Given task
Please reproduce verbatim the entries below, from the line with "How do I perform: Click the orange" to the line with "tap(696, 721)", and give only those lines.

-------- Records to process

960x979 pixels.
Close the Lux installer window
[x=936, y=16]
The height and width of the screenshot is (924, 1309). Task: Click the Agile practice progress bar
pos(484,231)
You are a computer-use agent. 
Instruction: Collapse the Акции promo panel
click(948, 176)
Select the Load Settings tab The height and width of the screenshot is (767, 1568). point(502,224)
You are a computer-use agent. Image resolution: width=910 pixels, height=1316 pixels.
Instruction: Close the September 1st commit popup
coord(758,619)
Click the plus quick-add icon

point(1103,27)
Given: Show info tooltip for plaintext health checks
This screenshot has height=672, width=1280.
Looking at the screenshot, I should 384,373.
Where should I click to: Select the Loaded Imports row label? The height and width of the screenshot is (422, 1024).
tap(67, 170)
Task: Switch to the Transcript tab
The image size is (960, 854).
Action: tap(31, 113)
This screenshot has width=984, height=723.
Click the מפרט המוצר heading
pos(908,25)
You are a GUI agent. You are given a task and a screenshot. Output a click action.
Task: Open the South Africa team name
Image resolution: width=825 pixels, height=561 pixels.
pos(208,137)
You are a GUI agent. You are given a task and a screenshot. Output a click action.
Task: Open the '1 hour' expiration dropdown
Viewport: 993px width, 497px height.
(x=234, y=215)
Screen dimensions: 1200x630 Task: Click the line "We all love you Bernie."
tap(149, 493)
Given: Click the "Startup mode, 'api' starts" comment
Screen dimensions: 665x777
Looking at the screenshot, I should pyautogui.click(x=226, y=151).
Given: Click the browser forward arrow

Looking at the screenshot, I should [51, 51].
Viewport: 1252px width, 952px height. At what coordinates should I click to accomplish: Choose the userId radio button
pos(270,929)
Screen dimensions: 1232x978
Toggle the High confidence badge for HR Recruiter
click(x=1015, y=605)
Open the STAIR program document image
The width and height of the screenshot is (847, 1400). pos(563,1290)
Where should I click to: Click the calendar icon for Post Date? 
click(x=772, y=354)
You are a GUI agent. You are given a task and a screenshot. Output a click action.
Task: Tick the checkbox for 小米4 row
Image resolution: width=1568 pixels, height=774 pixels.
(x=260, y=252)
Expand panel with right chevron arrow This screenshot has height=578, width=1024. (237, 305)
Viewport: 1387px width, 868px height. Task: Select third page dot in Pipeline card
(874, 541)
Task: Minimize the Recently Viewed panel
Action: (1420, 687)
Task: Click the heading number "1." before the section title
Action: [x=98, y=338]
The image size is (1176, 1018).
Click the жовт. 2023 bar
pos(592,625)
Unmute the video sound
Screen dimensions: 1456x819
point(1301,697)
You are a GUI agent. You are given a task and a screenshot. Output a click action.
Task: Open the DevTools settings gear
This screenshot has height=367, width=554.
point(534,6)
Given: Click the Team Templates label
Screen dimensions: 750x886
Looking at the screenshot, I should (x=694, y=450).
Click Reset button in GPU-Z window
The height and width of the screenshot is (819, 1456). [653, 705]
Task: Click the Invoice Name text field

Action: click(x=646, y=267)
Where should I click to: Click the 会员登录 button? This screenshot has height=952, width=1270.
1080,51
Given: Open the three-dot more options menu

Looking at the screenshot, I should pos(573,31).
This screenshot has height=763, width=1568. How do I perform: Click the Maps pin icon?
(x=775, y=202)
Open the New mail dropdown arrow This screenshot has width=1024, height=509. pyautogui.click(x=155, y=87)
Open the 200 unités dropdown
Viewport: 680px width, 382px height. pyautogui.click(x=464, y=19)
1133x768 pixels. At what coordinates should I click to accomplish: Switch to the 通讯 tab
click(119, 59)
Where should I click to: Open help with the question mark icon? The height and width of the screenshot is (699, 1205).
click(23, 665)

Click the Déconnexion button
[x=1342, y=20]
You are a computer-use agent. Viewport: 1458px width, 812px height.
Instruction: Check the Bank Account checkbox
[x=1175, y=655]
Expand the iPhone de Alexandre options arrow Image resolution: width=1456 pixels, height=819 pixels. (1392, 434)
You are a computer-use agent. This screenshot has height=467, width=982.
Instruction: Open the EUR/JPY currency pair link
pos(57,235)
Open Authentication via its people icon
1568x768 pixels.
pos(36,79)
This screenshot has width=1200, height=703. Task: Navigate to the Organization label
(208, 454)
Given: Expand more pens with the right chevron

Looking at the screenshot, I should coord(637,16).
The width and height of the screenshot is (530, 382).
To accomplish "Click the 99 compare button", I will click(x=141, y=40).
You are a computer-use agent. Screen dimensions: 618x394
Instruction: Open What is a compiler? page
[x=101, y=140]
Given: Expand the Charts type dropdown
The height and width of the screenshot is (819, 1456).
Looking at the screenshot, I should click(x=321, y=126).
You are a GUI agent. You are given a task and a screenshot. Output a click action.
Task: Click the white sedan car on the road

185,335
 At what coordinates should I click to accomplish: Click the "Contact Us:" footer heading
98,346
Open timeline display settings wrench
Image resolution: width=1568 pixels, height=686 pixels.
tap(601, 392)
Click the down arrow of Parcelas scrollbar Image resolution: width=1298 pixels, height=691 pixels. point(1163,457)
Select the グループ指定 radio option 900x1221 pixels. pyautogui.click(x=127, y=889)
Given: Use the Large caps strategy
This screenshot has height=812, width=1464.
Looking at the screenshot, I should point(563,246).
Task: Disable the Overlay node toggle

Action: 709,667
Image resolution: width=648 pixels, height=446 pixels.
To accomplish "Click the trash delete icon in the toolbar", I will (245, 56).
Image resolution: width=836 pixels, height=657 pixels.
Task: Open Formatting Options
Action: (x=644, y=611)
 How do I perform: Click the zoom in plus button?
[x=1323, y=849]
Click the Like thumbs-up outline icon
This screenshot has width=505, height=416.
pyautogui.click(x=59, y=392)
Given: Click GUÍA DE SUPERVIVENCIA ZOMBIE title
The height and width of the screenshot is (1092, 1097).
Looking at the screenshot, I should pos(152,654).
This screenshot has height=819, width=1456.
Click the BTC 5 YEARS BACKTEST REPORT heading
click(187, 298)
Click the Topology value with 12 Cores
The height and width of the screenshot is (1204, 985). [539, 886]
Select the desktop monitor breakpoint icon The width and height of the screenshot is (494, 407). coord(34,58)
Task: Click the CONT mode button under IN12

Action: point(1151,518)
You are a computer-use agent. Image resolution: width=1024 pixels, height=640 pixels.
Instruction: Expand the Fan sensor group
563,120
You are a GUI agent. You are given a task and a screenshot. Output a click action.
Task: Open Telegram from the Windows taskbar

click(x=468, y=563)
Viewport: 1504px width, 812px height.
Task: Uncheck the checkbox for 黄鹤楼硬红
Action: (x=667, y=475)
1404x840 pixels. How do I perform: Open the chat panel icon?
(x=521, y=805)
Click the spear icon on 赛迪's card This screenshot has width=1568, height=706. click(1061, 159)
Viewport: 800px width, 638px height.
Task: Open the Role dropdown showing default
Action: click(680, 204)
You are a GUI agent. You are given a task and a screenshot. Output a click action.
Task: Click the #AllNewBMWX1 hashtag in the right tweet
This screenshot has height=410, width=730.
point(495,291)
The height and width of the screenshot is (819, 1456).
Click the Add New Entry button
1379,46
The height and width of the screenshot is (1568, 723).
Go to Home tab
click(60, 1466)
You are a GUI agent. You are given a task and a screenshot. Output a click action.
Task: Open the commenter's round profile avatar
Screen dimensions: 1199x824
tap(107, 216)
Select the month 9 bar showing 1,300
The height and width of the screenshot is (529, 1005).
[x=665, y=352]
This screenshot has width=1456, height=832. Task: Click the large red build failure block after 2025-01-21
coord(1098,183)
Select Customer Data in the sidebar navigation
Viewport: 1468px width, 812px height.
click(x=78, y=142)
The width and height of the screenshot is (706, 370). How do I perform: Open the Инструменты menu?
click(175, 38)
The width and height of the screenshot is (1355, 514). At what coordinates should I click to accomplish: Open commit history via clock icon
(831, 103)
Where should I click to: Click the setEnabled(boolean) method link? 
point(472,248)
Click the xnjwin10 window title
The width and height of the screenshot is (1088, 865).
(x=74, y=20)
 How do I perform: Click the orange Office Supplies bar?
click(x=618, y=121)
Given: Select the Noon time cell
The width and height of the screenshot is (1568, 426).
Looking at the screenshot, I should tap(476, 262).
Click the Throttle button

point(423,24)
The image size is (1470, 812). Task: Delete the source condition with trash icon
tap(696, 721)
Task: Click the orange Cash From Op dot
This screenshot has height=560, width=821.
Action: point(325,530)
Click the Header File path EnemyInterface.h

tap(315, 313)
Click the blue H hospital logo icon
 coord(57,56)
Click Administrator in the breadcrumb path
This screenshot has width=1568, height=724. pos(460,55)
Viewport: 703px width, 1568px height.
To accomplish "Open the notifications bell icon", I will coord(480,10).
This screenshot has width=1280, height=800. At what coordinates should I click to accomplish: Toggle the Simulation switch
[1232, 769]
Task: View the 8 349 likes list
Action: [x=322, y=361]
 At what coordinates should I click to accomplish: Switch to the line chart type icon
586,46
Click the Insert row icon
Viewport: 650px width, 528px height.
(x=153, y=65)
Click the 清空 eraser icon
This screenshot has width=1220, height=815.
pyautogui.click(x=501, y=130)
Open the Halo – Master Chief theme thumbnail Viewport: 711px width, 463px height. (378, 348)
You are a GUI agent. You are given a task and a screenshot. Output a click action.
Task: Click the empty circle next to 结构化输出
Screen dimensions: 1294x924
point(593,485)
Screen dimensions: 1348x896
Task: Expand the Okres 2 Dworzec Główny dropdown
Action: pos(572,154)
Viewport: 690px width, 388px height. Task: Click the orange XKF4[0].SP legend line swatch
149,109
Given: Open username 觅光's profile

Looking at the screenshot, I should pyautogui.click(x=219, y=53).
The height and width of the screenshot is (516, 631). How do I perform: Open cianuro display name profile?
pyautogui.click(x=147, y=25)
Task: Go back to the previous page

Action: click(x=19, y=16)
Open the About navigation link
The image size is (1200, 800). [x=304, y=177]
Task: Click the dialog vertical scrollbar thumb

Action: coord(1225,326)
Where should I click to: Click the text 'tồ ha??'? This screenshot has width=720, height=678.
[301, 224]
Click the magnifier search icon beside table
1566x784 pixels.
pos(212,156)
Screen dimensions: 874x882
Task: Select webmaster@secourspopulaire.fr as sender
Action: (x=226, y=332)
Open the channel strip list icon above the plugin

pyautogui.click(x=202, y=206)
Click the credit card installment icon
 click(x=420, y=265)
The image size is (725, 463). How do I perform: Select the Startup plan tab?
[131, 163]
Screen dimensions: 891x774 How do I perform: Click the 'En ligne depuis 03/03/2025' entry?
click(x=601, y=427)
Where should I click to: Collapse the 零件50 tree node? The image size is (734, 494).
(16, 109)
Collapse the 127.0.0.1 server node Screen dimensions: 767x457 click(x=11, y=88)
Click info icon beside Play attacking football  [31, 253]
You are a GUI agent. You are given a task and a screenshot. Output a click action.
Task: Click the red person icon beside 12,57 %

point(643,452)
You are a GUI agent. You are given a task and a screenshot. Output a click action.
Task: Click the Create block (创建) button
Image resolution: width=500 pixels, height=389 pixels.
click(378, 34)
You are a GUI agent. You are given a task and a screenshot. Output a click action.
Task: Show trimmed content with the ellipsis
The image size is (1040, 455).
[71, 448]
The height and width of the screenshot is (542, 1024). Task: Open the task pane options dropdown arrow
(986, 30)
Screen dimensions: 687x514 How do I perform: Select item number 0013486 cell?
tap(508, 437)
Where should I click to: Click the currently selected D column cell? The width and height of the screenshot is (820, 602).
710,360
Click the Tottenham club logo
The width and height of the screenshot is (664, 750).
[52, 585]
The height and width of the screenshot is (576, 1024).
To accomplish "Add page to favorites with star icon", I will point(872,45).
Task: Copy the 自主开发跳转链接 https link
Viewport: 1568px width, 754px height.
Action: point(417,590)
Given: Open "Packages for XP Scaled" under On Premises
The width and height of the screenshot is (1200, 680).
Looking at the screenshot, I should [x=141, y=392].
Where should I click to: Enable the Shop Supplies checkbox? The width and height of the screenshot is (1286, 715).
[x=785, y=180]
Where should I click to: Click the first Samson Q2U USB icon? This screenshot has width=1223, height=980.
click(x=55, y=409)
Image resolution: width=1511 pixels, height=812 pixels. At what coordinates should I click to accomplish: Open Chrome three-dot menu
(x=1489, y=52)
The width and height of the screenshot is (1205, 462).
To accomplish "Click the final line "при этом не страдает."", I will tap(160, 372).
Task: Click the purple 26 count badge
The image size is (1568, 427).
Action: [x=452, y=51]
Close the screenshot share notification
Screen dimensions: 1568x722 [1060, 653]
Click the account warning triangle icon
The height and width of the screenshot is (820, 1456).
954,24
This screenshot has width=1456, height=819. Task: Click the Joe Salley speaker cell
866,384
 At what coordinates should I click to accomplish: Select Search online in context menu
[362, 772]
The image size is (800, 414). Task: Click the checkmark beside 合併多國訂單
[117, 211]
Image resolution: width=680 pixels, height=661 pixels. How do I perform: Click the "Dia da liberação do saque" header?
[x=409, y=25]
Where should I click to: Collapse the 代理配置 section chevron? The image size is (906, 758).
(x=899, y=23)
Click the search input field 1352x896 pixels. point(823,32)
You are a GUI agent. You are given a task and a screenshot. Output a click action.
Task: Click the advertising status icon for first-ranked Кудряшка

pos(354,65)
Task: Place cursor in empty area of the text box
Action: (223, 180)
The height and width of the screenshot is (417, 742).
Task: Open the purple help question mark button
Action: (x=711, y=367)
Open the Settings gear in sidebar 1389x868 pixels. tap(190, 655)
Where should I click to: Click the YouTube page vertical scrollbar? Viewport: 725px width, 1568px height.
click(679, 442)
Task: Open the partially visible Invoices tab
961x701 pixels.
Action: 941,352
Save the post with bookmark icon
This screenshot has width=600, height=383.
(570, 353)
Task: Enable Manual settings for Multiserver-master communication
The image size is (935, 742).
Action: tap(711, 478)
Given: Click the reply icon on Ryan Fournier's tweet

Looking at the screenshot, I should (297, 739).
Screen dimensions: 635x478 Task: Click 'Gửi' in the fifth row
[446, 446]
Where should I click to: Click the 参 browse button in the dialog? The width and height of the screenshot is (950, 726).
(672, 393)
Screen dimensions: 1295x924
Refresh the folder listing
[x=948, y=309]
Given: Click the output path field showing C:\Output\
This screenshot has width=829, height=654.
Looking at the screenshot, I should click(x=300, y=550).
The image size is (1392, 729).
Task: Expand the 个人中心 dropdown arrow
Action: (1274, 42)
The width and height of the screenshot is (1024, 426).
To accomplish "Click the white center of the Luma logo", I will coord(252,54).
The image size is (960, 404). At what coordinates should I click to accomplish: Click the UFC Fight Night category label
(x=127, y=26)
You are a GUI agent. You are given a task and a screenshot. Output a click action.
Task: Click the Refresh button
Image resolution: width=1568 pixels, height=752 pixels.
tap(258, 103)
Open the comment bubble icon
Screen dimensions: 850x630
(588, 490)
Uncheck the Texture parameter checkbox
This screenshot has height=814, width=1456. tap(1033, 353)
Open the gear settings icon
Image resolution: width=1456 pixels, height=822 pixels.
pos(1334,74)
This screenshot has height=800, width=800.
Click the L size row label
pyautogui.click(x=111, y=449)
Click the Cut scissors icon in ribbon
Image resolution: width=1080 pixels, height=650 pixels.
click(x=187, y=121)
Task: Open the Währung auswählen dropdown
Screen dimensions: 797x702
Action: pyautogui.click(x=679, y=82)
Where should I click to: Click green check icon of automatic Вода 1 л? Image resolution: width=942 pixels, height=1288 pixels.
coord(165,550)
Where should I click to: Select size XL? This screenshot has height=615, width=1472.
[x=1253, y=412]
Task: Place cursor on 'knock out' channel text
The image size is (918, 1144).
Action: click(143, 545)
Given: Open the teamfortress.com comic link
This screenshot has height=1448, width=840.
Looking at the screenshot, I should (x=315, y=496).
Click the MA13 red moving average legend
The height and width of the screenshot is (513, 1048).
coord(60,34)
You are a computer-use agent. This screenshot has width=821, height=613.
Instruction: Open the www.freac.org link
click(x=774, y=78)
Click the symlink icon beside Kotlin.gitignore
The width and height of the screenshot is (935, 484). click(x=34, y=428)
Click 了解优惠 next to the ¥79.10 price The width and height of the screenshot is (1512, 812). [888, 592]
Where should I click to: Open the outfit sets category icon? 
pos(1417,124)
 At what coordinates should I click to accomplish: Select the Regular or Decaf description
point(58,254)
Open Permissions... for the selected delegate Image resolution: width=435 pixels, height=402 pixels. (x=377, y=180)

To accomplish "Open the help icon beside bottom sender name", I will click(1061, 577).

----------------

Result
 How do I perform: Click the orange Office Supplies bar?
click(x=618, y=121)
Given: Select the Noon time cell
The width and height of the screenshot is (1568, 426).
Looking at the screenshot, I should tap(476, 262).
Click the Throttle button

point(423,24)
The image size is (1470, 812). Task: Delete the source condition with trash icon
tap(696, 721)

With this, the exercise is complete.